- _WHAT YOU HAVE TO DO_: Return every one of the records below word for word, keeping each line as it is.

- _DATASET ROWS_:
○ ○ ○ ○

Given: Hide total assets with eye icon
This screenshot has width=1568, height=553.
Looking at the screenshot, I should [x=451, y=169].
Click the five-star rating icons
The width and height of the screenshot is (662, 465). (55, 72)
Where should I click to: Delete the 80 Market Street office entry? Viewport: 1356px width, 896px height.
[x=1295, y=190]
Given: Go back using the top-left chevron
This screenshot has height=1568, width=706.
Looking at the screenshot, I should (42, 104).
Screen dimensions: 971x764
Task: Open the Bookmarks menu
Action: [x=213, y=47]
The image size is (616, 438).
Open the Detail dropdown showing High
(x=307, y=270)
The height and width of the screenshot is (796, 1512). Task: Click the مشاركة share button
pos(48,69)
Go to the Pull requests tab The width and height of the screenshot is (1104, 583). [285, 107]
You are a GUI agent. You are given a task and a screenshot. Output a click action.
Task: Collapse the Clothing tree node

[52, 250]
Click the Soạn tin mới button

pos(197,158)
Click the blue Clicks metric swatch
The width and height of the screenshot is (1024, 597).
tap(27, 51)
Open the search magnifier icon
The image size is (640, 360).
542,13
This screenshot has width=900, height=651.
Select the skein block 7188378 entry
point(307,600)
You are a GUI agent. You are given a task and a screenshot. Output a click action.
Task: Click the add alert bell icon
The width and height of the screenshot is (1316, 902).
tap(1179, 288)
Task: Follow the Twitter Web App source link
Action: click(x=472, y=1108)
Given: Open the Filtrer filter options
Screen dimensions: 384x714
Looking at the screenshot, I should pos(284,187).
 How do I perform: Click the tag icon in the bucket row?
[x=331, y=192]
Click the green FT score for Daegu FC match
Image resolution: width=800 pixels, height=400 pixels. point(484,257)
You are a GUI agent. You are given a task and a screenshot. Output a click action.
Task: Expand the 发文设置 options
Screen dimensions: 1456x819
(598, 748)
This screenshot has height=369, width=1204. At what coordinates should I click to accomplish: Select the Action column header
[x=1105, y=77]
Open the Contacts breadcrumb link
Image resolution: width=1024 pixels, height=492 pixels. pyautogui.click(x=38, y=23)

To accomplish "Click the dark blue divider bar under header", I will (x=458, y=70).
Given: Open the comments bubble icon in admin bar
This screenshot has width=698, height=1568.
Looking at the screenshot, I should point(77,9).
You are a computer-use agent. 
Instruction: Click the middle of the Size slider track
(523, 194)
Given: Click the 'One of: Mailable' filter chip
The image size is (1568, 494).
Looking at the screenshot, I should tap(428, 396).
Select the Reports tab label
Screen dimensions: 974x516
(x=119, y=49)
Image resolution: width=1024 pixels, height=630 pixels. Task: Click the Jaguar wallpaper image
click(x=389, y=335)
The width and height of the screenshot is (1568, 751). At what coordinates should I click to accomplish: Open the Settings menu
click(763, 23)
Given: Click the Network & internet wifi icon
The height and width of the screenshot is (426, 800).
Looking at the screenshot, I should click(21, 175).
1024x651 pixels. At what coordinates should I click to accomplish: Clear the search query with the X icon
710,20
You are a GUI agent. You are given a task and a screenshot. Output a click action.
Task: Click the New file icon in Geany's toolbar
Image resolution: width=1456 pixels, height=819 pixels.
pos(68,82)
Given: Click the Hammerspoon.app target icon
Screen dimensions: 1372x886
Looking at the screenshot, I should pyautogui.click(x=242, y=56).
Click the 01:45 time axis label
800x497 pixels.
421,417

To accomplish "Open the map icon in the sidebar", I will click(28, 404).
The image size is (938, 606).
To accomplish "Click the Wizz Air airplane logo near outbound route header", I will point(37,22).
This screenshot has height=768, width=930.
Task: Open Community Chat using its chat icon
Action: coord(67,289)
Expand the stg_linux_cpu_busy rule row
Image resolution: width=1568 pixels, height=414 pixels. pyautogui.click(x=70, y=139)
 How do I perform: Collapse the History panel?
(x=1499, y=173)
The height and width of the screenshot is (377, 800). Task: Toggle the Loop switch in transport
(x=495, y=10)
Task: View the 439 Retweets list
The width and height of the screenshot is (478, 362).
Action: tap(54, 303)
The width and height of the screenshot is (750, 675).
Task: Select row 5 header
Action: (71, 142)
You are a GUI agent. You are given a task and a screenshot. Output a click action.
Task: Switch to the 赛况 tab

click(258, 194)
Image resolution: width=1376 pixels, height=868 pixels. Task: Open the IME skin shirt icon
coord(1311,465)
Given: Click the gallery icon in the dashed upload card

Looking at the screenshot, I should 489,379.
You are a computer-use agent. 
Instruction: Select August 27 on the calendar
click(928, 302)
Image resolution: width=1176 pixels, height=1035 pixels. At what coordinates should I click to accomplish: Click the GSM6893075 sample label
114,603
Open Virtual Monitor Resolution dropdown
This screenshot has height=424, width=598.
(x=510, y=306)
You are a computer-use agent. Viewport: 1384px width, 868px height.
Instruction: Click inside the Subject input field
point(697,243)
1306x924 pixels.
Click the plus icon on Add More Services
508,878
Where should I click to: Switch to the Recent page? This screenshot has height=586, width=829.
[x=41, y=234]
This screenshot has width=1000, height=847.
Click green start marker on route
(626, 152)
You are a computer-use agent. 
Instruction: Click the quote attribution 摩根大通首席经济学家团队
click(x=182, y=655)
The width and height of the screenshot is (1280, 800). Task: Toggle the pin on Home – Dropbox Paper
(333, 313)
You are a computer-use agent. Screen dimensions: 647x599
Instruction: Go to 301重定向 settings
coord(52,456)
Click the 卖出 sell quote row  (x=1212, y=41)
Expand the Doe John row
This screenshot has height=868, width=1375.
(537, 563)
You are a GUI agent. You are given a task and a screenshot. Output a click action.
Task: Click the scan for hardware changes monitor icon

○ ○ ○ ○

- _EXERCISE OUTPUT_:
Given: Hide total assets with eye icon
This screenshot has width=1568, height=553.
Looking at the screenshot, I should [x=451, y=169].
Click the five-star rating icons
The width and height of the screenshot is (662, 465). (55, 72)
Where should I click to: Delete the 80 Market Street office entry? Viewport: 1356px width, 896px height.
[x=1295, y=190]
Given: Go back using the top-left chevron
This screenshot has height=1568, width=706.
Looking at the screenshot, I should (42, 104).
Screen dimensions: 971x764
Task: Open the Bookmarks menu
Action: [x=213, y=47]
The image size is (616, 438).
Open the Detail dropdown showing High
(x=307, y=270)
The height and width of the screenshot is (796, 1512). Task: Click the مشاركة share button
pos(48,69)
Go to the Pull requests tab The width and height of the screenshot is (1104, 583). [285, 107]
You are a GUI agent. You are given a task and a screenshot. Output a click action.
Task: Collapse the Clothing tree node

[52, 250]
Click the Soạn tin mới button

pos(197,158)
Click the blue Clicks metric swatch
The width and height of the screenshot is (1024, 597).
tap(27, 51)
Open the search magnifier icon
The image size is (640, 360).
542,13
This screenshot has width=900, height=651.
Select the skein block 7188378 entry
point(307,600)
You are a GUI agent. You are given a task and a screenshot. Output a click action.
Task: Click the add alert bell icon
The width and height of the screenshot is (1316, 902).
tap(1179, 288)
Task: Follow the Twitter Web App source link
Action: click(x=472, y=1108)
Given: Open the Filtrer filter options
Screen dimensions: 384x714
Looking at the screenshot, I should pos(284,187).
 How do I perform: Click the tag icon in the bucket row?
[x=331, y=192]
Click the green FT score for Daegu FC match
Image resolution: width=800 pixels, height=400 pixels. point(484,257)
You are a GUI agent. You are given a task and a screenshot. Output a click action.
Task: Expand the 发文设置 options
Screen dimensions: 1456x819
(598, 748)
This screenshot has height=369, width=1204. At what coordinates should I click to accomplish: Select the Action column header
[x=1105, y=77]
Open the Contacts breadcrumb link
Image resolution: width=1024 pixels, height=492 pixels. pyautogui.click(x=38, y=23)

To accomplish "Click the dark blue divider bar under header", I will (x=458, y=70).
Given: Open the comments bubble icon in admin bar
This screenshot has width=698, height=1568.
Looking at the screenshot, I should point(77,9).
You are a computer-use agent. 
Instruction: Click the middle of the Size slider track
(523, 194)
Given: Click the 'One of: Mailable' filter chip
The image size is (1568, 494).
Looking at the screenshot, I should tap(428, 396).
Select the Reports tab label
Screen dimensions: 974x516
(x=119, y=49)
Image resolution: width=1024 pixels, height=630 pixels. Task: Click the Jaguar wallpaper image
click(x=389, y=335)
The width and height of the screenshot is (1568, 751). At what coordinates should I click to accomplish: Open the Settings menu
click(763, 23)
Given: Click the Network & internet wifi icon
The height and width of the screenshot is (426, 800).
Looking at the screenshot, I should click(21, 175).
1024x651 pixels. At what coordinates should I click to accomplish: Clear the search query with the X icon
710,20
You are a GUI agent. You are given a task and a screenshot. Output a click action.
Task: Click the New file icon in Geany's toolbar
Image resolution: width=1456 pixels, height=819 pixels.
pos(68,82)
Given: Click the Hammerspoon.app target icon
Screen dimensions: 1372x886
Looking at the screenshot, I should pyautogui.click(x=242, y=56).
Click the 01:45 time axis label
800x497 pixels.
421,417

To accomplish "Open the map icon in the sidebar", I will click(28, 404).
The image size is (938, 606).
To accomplish "Click the Wizz Air airplane logo near outbound route header", I will point(37,22).
This screenshot has height=768, width=930.
Task: Open Community Chat using its chat icon
Action: coord(67,289)
Expand the stg_linux_cpu_busy rule row
Image resolution: width=1568 pixels, height=414 pixels. pyautogui.click(x=70, y=139)
 How do I perform: Collapse the History panel?
(x=1499, y=173)
The height and width of the screenshot is (377, 800). Task: Toggle the Loop switch in transport
(x=495, y=10)
Task: View the 439 Retweets list
The width and height of the screenshot is (478, 362).
Action: tap(54, 303)
The width and height of the screenshot is (750, 675).
Task: Select row 5 header
Action: (71, 142)
You are a GUI agent. You are given a task and a screenshot. Output a click action.
Task: Switch to the 赛况 tab

click(258, 194)
Image resolution: width=1376 pixels, height=868 pixels. Task: Open the IME skin shirt icon
coord(1311,465)
Given: Click the gallery icon in the dashed upload card

Looking at the screenshot, I should 489,379.
You are a computer-use agent. 
Instruction: Select August 27 on the calendar
click(928, 302)
Image resolution: width=1176 pixels, height=1035 pixels. At what coordinates should I click to accomplish: Click the GSM6893075 sample label
114,603
Open Virtual Monitor Resolution dropdown
This screenshot has height=424, width=598.
(x=510, y=306)
You are a computer-use agent. Viewport: 1384px width, 868px height.
Instruction: Click inside the Subject input field
point(697,243)
1306x924 pixels.
Click the plus icon on Add More Services
508,878
Where should I click to: Switch to the Recent page? This screenshot has height=586, width=829.
[x=41, y=234]
This screenshot has width=1000, height=847.
Click green start marker on route
(626, 152)
You are a computer-use agent. 
Instruction: Click the quote attribution 摩根大通首席经济学家团队
click(x=182, y=655)
The width and height of the screenshot is (1280, 800). Task: Toggle the pin on Home – Dropbox Paper
(333, 313)
You are a computer-use agent. Screen dimensions: 647x599
Instruction: Go to 301重定向 settings
coord(52,456)
Click the 卖出 sell quote row  (x=1212, y=41)
Expand the Doe John row
This screenshot has height=868, width=1375.
(537, 563)
You are a GUI agent. You are given a task and a screenshot. Output a click action.
Task: Click the scan for hardware changes monitor icon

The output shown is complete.